Brazilian Data Protection Law No. 13.709 (LGPD) was published in August 2018, but given the adaptation that many companies and industries would have to make to comply with it, it would have to come into force at a later time, especially because in In full force, any company that does not comply with it could be subject to a sanctioning procedure and very high fines (2% of income or up to USD 12 million, according to article 52 of the Law.).
Initially, it would enter into force in August of this year, but last April, President Bolsonaro, through Provisional Measure No. 959/2020, delayed its entry into force to May 2021. The latter in response to difficulties and uncertainties economic consequences of the pandemic. On the other hand, the Brazilian data protection authority had not yet started its functions, therefore, without the authority that will direct the supervision and control of compliance with such regulation, it would not make much sense for it to come into force.
However, according to IAPPLast Wednesday, in the last Senate vote, the specific article of the Executive Order that postponed the LGPD to May 2021 was excluded, which practically entered into force immediately.
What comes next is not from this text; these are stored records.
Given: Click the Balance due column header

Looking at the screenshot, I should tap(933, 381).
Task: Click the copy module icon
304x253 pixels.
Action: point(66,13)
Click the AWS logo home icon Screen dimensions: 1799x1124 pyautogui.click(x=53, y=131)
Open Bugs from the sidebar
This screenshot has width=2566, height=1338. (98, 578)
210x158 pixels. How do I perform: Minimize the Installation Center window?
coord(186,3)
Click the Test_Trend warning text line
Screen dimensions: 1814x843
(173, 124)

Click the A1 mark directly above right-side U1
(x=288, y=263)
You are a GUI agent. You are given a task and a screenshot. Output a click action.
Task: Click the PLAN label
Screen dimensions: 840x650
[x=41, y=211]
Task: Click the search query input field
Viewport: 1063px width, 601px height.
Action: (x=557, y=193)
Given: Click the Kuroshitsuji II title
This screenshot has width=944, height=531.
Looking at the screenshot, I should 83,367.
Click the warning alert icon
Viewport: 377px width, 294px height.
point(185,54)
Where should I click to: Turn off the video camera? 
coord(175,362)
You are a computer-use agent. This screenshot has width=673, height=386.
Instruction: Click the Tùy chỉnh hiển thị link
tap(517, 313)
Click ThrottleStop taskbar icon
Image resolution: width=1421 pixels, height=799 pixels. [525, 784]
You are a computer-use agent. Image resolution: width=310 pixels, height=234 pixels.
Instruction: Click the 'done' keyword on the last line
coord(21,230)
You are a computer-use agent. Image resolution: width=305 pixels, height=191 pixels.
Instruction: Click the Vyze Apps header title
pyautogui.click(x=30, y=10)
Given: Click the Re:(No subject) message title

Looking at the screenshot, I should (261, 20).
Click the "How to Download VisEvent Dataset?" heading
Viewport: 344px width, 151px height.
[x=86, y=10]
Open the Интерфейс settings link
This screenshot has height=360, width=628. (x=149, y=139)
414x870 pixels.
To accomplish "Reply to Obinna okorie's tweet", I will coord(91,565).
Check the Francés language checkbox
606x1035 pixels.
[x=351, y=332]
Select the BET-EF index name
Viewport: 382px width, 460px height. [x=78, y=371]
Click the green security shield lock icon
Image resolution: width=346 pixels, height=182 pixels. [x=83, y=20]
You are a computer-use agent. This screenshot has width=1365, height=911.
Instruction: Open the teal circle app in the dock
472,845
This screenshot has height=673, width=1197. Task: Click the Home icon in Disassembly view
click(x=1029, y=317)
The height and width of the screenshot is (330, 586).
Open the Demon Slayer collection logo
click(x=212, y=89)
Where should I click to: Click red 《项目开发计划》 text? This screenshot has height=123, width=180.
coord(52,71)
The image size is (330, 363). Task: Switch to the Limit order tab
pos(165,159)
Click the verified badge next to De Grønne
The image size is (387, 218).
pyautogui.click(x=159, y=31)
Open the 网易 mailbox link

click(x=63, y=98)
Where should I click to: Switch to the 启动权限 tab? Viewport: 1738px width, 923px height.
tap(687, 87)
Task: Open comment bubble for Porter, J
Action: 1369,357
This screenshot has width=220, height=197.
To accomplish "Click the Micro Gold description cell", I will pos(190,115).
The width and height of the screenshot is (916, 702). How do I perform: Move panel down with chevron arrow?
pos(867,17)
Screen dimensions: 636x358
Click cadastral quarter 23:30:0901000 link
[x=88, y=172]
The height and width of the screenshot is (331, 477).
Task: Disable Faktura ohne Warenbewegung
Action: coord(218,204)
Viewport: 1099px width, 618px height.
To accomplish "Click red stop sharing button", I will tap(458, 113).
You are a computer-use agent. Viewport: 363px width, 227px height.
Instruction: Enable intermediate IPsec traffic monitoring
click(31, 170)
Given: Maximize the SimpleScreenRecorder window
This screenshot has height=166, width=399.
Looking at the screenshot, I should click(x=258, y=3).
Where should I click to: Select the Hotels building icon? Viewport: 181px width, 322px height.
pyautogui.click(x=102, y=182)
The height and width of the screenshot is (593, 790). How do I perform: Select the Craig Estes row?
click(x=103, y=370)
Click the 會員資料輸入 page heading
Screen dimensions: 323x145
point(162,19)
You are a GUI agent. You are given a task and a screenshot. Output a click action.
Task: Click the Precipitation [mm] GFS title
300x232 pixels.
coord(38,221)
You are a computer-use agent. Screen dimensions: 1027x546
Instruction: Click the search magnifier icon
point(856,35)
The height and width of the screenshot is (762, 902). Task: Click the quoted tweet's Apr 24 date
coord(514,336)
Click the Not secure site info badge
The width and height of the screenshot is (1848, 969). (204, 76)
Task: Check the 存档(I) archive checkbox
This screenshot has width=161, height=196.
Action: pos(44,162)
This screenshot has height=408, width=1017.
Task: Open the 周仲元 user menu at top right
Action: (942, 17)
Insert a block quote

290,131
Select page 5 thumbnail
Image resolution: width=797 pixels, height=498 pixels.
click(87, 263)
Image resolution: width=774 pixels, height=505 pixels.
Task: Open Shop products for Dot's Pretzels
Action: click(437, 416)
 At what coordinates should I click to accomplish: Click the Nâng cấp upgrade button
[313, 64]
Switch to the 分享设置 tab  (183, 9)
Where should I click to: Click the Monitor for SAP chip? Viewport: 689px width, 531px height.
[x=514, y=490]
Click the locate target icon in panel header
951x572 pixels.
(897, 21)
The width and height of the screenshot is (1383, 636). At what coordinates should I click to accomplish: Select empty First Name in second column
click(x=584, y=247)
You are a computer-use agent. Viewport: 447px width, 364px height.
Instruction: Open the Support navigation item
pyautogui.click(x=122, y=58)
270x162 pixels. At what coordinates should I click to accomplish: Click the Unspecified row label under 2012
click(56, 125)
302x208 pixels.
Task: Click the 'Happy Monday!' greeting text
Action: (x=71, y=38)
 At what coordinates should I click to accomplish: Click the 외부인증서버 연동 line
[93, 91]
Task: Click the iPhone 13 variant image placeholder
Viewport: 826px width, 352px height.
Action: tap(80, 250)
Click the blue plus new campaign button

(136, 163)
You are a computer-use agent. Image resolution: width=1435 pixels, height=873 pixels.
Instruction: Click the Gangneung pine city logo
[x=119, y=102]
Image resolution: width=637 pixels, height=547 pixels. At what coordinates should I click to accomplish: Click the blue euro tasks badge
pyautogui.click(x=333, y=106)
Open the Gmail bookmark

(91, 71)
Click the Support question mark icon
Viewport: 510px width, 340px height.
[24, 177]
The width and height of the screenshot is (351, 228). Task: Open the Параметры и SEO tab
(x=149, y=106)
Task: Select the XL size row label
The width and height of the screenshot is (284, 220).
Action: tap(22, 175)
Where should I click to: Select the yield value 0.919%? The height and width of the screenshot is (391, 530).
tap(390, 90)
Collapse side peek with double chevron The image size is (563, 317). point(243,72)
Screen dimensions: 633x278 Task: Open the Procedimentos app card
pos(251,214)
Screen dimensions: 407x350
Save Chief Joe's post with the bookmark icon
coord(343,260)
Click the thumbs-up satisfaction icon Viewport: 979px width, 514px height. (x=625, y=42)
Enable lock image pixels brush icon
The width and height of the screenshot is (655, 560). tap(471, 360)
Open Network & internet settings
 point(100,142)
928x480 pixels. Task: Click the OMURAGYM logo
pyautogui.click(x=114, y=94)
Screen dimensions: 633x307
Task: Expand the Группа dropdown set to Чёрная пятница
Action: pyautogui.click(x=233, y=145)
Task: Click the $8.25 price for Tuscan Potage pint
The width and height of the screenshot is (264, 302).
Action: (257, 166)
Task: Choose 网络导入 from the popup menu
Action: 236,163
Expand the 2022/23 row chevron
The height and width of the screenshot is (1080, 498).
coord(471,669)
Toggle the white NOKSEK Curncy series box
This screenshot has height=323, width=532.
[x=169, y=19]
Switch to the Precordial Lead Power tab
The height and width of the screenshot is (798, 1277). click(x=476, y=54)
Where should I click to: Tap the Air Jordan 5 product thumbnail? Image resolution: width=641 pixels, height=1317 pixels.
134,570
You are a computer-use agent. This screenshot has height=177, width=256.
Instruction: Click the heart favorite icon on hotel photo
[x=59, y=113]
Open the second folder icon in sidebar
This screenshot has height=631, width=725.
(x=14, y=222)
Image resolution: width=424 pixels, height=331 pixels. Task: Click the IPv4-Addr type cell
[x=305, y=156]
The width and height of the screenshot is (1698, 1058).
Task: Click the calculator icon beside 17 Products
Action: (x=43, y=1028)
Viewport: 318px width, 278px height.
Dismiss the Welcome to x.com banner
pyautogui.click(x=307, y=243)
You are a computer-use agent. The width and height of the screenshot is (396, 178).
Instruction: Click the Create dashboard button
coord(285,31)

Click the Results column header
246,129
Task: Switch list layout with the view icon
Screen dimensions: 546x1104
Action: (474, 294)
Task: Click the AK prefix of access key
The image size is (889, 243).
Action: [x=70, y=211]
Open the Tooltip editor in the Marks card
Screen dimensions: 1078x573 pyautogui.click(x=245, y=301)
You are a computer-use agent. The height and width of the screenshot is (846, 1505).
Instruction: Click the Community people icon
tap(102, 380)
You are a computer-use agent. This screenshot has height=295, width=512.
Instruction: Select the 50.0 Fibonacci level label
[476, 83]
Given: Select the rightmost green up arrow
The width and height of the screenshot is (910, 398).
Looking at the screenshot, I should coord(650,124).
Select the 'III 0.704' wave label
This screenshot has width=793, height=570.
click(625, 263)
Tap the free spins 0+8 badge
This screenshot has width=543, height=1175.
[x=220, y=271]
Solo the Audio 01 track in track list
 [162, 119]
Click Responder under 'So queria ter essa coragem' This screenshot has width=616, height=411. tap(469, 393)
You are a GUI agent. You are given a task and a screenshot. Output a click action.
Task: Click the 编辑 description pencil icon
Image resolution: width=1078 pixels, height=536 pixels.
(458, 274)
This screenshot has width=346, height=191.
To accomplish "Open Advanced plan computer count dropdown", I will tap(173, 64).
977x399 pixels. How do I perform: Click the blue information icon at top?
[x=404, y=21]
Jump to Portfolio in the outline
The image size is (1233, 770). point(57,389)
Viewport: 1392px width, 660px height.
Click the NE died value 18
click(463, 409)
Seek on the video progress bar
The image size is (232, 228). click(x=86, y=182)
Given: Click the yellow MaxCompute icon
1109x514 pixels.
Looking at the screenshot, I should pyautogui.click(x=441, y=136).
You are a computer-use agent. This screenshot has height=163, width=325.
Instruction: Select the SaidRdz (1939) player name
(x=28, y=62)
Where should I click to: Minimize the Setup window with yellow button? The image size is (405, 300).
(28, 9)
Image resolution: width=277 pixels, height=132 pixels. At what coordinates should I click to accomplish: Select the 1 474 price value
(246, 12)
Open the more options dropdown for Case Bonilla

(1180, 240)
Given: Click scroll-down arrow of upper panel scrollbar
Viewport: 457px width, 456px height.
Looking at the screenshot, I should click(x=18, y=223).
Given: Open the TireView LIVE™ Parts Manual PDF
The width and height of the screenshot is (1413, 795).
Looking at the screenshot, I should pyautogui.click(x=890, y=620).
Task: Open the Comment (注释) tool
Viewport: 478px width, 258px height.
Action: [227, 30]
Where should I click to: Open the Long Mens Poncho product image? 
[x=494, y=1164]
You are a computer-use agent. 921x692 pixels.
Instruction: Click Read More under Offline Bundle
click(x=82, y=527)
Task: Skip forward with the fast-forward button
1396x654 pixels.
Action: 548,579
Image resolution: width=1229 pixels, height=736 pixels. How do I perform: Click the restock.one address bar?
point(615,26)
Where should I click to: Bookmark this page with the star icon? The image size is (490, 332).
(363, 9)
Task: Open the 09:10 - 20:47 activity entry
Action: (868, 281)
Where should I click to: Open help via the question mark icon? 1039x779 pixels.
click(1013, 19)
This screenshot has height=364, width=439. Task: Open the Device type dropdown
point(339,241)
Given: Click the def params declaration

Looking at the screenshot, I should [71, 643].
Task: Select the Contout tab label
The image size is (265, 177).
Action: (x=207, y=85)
According to Carolina Cagnoni, partner at GCA Advogados, “It is a fact that most companies are not prepared and do not comply with the law, it is also a fact that the law cannot be fully complied with at present, as specific regulations have not been issued because the national authority is not in functions"
The "good thing" is that the sanctions are not yet in effect. However, any interested party could seek the application of this law in court.
In this way, it is clear that companies (national or foreign) that process the personal data of Brazilian citizens must accelerate their processes of adaptation to the new law. In this way, they must endeavor to implement channels of attention to the rights of holders of personal data (access, correction, anonymization, blocking, deletion, data portability, among others), they must verify that the data they process comply with the principles of purpose, need, quality, adequacy, security, etc., with the aim that they do not process information that is not necessary for the purpose for which it was collected, that is excessive, or that is no longer relevant.
Likewise, they must designate a compliance officer in charge of the processing of the company's personal data, who must receive the claims of the data owners, must receive the communications from the national authority, guide employees and contractors on practices related to compliance with data protection law, among others.
Undoubtedly, this data protection law is undoubtedly based on the General Data Protection Regulation of the EU, it has practically become a standard for the new regulations on the matter. Which certainly doesn't deserve any criticism.